I See My Son In Music
This post is best read while listening to "Piccola Stella Senza Cielo" by Ligabue.
I haven't written a blog post in a long, long time. It took an awful headache, one so bad that forced me to drop everything I was doing and seek refuge under the duvet, and a quiet Saturday afternoon at home on my own to provide the perfect (so to speak) setting for some very much-needed writing. Most of all, it took a strong, utterly unexpected sign from Luca, that left me gobsmacked and emotionally drained.
It was as though he was knocking on our front door and saying "Hey mamma, we haven't spoken in a while. I'm here. I'll always be here. Are you there, too?" Yes, my little love, I will be forever here even if life seems to be pushing and pulling me in all directions. Your face is crystallised in my mind.
Impossible to ever forget, your memory remains so vivid. Your tiny, lifeless body is still there in front of my eyes, and my eyes still fill with tears very, very often. Even almost three years later, I think about you every single day, without fail, many, many times over.
But let's go back to the sign. Last night, I was going through Federico's bedtime routine as usual.

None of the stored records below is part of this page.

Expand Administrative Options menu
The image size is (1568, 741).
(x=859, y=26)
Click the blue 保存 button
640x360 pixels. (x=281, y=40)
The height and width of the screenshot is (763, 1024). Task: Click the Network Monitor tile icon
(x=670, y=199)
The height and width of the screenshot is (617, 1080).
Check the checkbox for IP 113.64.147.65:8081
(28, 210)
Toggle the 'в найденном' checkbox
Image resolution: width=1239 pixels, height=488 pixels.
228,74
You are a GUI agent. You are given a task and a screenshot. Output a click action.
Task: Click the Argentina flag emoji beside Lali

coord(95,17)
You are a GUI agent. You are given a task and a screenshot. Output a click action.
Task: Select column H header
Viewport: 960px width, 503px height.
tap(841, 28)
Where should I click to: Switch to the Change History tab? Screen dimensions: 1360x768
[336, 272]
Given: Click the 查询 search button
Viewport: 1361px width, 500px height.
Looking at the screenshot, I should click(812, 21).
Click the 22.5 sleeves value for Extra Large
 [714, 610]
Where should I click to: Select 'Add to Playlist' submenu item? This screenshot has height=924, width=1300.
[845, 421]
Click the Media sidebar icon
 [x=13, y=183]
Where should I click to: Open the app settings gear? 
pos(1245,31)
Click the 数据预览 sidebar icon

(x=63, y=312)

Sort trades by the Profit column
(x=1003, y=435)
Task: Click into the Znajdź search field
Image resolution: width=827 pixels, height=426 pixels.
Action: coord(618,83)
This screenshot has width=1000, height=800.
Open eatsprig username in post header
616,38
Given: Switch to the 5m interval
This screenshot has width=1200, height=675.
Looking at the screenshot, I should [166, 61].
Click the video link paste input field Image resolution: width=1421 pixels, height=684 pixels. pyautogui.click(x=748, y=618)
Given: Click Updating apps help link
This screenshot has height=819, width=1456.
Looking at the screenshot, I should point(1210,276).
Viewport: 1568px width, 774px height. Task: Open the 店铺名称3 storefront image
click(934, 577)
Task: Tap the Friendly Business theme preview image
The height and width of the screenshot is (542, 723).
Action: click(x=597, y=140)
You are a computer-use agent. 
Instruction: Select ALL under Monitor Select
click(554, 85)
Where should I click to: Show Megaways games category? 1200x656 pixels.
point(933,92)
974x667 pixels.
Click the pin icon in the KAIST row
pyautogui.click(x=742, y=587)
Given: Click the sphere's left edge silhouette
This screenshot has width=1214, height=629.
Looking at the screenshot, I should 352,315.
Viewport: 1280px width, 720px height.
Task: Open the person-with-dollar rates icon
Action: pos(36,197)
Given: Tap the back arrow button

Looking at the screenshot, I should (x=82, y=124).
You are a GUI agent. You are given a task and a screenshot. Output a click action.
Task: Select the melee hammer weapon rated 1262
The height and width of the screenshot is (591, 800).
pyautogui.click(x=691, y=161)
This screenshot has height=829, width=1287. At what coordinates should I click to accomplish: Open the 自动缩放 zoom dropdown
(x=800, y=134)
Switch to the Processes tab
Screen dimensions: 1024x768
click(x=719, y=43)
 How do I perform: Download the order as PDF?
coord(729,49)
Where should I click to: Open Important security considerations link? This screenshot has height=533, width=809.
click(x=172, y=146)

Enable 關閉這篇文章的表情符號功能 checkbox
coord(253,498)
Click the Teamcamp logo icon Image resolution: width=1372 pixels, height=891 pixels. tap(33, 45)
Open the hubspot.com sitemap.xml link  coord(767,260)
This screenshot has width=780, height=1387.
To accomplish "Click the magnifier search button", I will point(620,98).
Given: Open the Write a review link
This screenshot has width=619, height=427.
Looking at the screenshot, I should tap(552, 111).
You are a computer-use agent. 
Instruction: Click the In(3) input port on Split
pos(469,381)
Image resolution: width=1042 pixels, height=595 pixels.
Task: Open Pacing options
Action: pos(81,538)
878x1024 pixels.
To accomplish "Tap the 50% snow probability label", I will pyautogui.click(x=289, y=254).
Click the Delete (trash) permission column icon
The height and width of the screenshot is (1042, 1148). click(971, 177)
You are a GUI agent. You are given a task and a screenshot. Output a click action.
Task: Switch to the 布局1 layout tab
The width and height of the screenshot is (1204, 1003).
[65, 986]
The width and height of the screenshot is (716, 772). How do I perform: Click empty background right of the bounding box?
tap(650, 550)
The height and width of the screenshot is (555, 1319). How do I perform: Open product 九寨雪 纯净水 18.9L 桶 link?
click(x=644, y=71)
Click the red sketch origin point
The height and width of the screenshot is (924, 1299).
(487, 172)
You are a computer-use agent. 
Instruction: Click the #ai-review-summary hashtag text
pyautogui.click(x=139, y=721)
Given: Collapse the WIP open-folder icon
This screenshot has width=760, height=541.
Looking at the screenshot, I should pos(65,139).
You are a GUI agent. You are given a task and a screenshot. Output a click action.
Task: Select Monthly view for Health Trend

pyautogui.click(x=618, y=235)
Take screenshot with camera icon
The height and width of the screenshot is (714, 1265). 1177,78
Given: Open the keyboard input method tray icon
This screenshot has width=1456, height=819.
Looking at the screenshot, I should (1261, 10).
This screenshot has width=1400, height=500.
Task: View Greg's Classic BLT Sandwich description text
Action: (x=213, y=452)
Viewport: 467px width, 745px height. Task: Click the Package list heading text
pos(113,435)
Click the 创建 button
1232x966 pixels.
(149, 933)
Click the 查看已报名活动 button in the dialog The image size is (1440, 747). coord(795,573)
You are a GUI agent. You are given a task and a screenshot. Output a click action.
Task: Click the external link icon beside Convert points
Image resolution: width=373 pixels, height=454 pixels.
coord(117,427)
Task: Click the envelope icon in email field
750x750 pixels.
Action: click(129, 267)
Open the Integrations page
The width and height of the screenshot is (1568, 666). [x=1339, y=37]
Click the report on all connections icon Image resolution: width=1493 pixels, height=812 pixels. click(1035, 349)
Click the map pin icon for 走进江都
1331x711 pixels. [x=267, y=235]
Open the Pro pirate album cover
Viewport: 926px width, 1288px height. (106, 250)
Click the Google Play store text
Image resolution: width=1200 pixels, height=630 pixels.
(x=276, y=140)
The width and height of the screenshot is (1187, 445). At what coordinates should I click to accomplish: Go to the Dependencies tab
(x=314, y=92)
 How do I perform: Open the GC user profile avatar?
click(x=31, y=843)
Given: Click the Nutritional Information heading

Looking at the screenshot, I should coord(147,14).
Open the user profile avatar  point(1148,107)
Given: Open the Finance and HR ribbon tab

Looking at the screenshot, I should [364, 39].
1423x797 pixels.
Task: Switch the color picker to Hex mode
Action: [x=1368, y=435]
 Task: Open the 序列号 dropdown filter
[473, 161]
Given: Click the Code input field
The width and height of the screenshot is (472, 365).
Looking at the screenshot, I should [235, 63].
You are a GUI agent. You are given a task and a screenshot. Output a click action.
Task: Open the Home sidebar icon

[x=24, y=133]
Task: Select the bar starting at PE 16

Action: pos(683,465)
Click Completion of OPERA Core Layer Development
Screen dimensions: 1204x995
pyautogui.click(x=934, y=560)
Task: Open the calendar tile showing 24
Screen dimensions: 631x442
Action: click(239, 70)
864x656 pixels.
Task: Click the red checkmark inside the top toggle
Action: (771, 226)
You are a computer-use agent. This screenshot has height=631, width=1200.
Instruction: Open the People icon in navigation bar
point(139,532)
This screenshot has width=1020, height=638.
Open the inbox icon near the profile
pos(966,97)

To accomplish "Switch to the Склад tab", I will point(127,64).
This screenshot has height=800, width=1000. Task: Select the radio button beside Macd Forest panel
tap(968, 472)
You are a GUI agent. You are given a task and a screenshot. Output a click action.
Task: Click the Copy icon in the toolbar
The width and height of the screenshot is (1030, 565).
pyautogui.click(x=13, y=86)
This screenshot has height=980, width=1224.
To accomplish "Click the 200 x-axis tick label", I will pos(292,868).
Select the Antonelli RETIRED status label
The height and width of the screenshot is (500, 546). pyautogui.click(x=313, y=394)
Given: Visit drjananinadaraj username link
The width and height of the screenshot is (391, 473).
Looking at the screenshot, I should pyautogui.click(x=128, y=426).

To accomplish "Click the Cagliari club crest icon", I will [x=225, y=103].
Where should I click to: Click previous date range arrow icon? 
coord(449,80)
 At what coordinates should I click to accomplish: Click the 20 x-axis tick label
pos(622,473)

Bath, teeth, books, and some songs in his rocking chair.
I joke with Daniel that we have our little repertoire: I sing one song by Francesco De Gregori, one by Roberto Vecchioni, sometimes a ballad by Ministri, and a couple of Spanish songs. Federico absolutely adores our bedtime concerts, and so do I. Last night, completely out of the blue, I began singing a song that I hadn't listened to or even thought about, in something like 15 years.
It's by a famous Italian singer who goes by the name of Ligabue (that's actually his last name). I used to like him as a teenager, but I was never obsessed with him or his music. I always found his songs very relatable and pleasant to sing, often acting as the soundtrack to our bored, hot, summer nights, driving fast through the desert countryside around my hometown.
When Federico fell asleep, I sat on the sofa and, for the first time in weeks, I slowly, patiently, and carefully sorted out Luca's "secret garden". Federico touches it and moves it almost on a daily basis, so all the tiny furniture and plants inside were a mess. When I was done, I flicked the fairy lights on - again, something I hadn't done in what felt like ages.
Daniel was having a bath, and I went back to thinking about that song. I was wondering what had happened to that singer, he must be my parents' age now, perhaps he's a grandad, is he still making music? In a matter of seconds, I was looking him up on Google and found a pretty shocking article almost immediately, followed by more articles on the same topic.
A few years back, he lost a baby. His wife was six months pregnant, and they suddenly lost him. She gave birth to him, they had a funeral, and their lives were altered forever.
Before losing this child, whose name I couldn't find anywhere, his first wife had also suffered two miscarriages. He knows the pain - that unspeakable, visceral, life-changing pain that many people (many more than we like to think) continue to live with day after day, month after month, year after year. Not only does he know it, but he channels it into his songs.
Ligabue is not just a singer, he also writes and directs films. I kept reading about him and discovered that his latest film, "Made in Italy", touches on the topic of baby loss. But that's not all.
The main female character of "Made in Italy" is named Sara, just like me. She lost a baby, far along into her pregnancy, just like me. Her baby's name was Luca.
My whole body froze and shivered when I read that. I had to go back to that article two or three times, to make sure my eyes weren't playing some kind of cruel trick on me. Nope, it was all there, and it was all true: weird, spooky coincidences, right?
After all, Sara and Luca are very common names in my country. They were probably chosen at random. I know very well that there isn't any big meaning behind all of this, but I also want (and need) to feel like this is a way for Luca to make me feel his presence, by threading together lots of snippets of life and showing up at the end.
It's almost like playing a game of "connect the dots", and the resulting picture is your child's face. The song, my curiosity, my fingers typing frantically on my phone looking for more information on this tragedy, and then the film, and the names of the characters... and here he is, my son whom I lost almost three years ago, but who is never lost in my mind or my heart.
It's only fitting that Luca came to me through music - an irreplaceable part of my life, a trusted companion through the good and the bad times. Music is my way to communicate to my dead son - it was whilst he was still in my womb, it was whilst I was giving birth to him, it was whilst I somehow survived the first few days and weeks and months after his traumatic loss, and it still is and will always be.
Some people see signs in feathers, green orbs in photographs, shooting stars. I see them in music. I see my son in music.
[An excerpt of Sara's monologue from "Made in Italy", translated by me:]
"I think about Luca every day, even now. Sometimes I feel like he's here, like a... physical sensation. And even now, every day, I think about how you felt when we lost him. It's always been like this. You and me, we went through everything together, everything. And we're still standing."
A grainy photo from another life. Twenty weeks pregnant with Luca, happy-ish before his final diagnosis was confirmed, at a Pearl Jam concert in Padova, Italy.